Steps and Actions That Make Up the Figure

Each description focuses on the man, with the woman's footwork in parenthesis. If a woman's step is not given, it is the natural opposite or follow of the man's. Help: basic dance positions and steps, actions, directions, and abbreviations. Non-standard punctuation: a comma separates two beats of music, a semi-colon marks the end of a measure, and a slash (/) indicates a split beat, two things occurring in a single beat.

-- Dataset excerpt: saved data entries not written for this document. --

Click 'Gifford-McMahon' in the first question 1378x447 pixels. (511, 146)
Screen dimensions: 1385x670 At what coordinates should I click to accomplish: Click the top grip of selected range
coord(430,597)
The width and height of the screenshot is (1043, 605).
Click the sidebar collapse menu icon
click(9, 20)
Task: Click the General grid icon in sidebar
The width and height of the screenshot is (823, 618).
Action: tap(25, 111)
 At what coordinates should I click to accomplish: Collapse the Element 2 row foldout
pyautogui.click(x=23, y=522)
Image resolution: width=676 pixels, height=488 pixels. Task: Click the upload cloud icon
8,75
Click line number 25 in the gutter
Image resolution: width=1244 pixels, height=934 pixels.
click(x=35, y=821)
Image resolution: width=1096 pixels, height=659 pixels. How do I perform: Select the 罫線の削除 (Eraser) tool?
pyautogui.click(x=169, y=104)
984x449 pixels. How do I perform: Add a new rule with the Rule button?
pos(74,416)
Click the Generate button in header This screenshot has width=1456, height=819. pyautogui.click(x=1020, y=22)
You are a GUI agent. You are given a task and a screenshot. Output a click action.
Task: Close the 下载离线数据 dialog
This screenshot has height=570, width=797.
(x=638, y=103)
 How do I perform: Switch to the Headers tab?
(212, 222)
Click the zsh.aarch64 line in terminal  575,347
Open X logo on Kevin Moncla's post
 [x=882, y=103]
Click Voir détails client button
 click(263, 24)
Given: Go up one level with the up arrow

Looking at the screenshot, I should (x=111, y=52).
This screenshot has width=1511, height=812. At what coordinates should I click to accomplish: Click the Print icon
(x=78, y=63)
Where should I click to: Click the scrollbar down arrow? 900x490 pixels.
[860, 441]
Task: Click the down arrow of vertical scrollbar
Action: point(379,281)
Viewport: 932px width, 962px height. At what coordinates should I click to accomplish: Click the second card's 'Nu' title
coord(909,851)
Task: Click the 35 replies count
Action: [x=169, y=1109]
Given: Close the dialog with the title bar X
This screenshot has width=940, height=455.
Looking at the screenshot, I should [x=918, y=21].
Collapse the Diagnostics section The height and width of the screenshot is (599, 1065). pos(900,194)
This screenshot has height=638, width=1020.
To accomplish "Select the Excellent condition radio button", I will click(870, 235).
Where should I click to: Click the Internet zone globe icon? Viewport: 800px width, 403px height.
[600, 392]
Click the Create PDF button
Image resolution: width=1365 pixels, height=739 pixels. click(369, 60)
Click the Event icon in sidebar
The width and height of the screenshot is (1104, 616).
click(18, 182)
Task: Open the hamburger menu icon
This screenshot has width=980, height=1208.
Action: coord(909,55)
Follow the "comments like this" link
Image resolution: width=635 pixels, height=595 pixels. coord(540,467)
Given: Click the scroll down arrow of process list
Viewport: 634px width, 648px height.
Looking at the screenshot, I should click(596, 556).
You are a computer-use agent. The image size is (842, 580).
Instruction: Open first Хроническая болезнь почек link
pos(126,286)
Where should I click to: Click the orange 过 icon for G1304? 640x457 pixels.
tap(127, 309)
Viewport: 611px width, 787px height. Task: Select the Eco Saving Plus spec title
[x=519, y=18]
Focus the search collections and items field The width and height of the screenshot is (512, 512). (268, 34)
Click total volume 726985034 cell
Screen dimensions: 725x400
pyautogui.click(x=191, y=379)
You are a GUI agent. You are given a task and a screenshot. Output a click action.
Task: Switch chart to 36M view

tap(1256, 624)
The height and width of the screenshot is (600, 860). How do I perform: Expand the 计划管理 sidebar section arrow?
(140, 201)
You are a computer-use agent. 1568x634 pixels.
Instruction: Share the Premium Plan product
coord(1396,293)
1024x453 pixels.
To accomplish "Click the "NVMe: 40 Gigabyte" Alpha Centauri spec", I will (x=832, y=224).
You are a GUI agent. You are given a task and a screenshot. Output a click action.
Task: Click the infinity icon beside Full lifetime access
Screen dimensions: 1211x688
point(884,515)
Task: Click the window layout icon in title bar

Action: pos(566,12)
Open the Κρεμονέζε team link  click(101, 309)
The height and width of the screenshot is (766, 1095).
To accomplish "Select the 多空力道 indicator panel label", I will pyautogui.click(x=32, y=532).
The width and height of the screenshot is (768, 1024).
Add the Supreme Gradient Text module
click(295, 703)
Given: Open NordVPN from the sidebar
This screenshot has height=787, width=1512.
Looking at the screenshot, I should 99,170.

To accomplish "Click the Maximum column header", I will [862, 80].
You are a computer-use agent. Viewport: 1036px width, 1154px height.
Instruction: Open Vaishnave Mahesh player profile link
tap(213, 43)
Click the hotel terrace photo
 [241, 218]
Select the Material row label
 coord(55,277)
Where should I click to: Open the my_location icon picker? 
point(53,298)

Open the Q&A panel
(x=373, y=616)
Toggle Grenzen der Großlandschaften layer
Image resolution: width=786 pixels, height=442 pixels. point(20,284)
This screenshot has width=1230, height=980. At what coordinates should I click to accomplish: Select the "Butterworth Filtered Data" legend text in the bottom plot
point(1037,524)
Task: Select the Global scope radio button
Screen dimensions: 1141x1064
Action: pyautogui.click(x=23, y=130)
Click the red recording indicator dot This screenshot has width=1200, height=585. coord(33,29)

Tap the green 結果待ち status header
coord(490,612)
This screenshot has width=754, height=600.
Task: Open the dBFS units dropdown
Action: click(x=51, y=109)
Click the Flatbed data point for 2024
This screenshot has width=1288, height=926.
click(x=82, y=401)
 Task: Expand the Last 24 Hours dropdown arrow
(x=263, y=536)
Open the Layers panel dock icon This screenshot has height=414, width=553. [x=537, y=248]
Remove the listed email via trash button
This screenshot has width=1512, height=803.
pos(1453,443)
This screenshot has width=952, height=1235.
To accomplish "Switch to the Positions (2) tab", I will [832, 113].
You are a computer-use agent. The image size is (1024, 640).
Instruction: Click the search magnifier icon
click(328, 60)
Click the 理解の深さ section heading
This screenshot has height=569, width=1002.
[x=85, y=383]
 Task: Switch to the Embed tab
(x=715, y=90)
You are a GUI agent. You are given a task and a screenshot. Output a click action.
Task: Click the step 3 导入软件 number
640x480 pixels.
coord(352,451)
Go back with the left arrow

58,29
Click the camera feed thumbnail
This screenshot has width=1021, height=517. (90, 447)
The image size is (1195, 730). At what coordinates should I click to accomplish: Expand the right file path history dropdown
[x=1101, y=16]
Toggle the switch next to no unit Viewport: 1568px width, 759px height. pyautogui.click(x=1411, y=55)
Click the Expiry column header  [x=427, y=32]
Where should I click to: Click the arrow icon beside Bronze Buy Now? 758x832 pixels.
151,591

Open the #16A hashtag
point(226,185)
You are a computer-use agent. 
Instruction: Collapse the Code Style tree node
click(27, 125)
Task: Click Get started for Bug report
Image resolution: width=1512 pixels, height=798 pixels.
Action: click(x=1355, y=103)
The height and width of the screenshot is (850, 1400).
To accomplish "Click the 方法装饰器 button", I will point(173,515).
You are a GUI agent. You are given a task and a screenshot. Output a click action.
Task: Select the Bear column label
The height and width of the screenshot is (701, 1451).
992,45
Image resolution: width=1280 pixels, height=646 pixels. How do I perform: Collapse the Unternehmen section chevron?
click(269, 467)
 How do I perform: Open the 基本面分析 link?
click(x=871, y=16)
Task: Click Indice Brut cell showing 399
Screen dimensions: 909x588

Here are some sequences to help you visualize the figure in context.

Basic Forward and Back

phase IV

1a,2,3a,4; (strong downbeat)

(or 1a2; 1a2;)

In closed position, step forward L on "1" (woman back R) as if stepping over a stick on the floor, drawing trail foot toward lead (but not sliding the foot on the floor—no shuffling noise). Close R on "a" on ball of foot, just partial weight. Step L on "2." Step over/step, step,

The back basic mirrors the forward basic and can be abbreviated: bk/cl, stp;

In Laughing Samba by Cibula, the dance begins with a rhythm bounce; basic fwd & bk; whisk L&R; travelling locks;
Alternative Basic

1-3-;

In closed position facing wall, step forward L (woman bk R), press R to L, back R, press L to R; In Lamberty & Halbert's Whisper, part A begins with an alternative basic; lazy samba turns to face LOD; to progressive whisks;,,
Box

phase IV

1a,2,3a,4;

In CP fwd L (W bk R)/sd R on inside edge of ball of foot and w/ slight L sway, cl L, bk R (W fwd L)/sd L on inside edge of ball of foot and w/ slight R sway, cl R;
A box can be substituted for a basic in any sequence.
Whisks

phase IV

1a,2,3a,4;

In CP or BFLY, step side on the lead foot on "1." Cross trail foot behind on the "a" with partial weight and samba bounce. On "2" recover on the lead foot in the same spot. The second whisk is: sd/XIB, rec; In the Kincaids' Under the Sea, part C begins with a sd, cl, sd, cl; lazy samba turns;;;; twirl 2 sd cl; twirl 2 sd cl; whisk L & R; to criss cross voltas;;
Marchessi

phase IV

1a,2a,3a,4a; 1a,2a,3a,4a;

In closed position with lead hands joined below waist level, man's palm up and woman's palm down, press left heel forward and take weight (woman's right heel back). Recover on right. Press L toe back and take weight/recover on R. Keep the upper bodies upright and let the legs move forward and back beneath, pendulum-like. We have danced the first two counts of this figure.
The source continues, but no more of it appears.